++++ The input

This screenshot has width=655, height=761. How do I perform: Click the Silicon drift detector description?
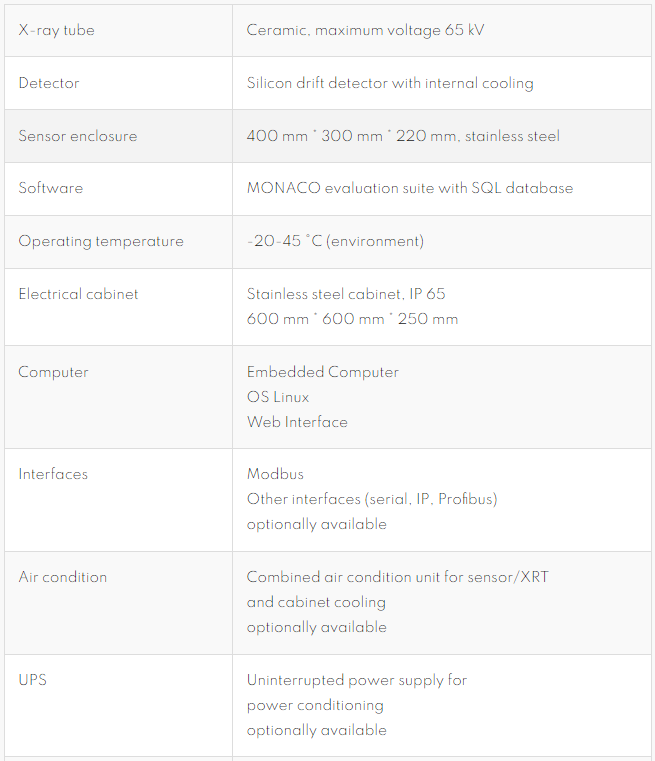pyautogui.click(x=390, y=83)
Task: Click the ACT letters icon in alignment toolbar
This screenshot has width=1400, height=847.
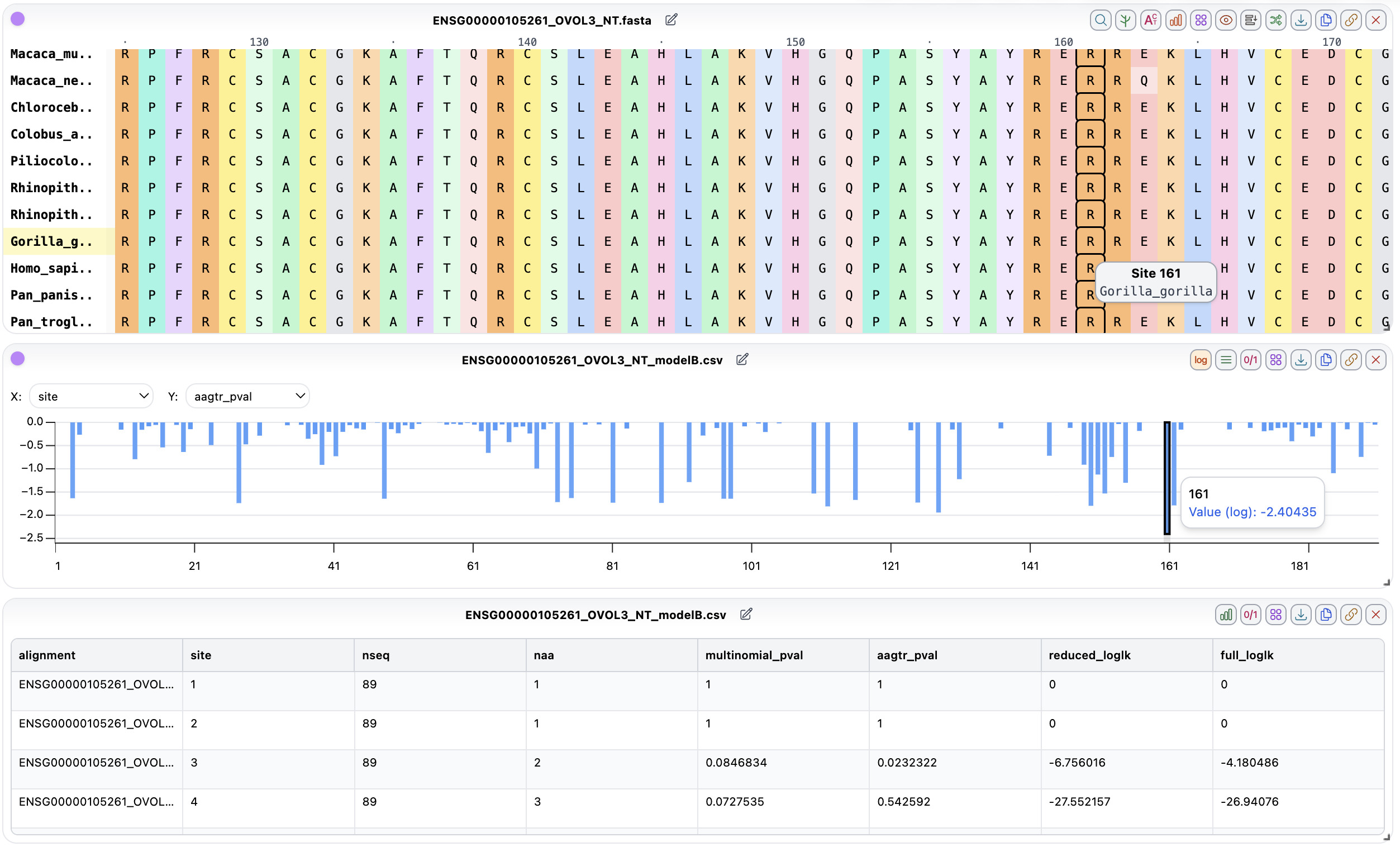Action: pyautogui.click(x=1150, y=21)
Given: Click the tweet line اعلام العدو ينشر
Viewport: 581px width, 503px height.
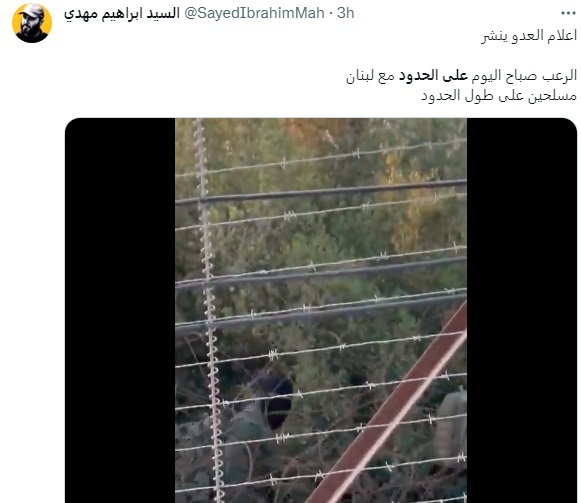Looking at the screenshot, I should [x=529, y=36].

++++++++

— Work to be completed —
Rewrite all of the records above as a JSON list of strings, with one string per line. Skip blank lines and leave the pictures out.

— Response to the task —
[
  "This screenshot has width=655, height=761. How do I perform: Click the Silicon drift detector description?",
  "pyautogui.click(x=390, y=83)",
  "Task: Click the ACT letters icon in alignment toolbar",
  "This screenshot has width=1400, height=847.",
  "Action: pyautogui.click(x=1150, y=21)",
  "Given: Click the tweet line اعلام العدو ينشر",
  "Viewport: 581px width, 503px height.",
  "Looking at the screenshot, I should [x=529, y=36]."
]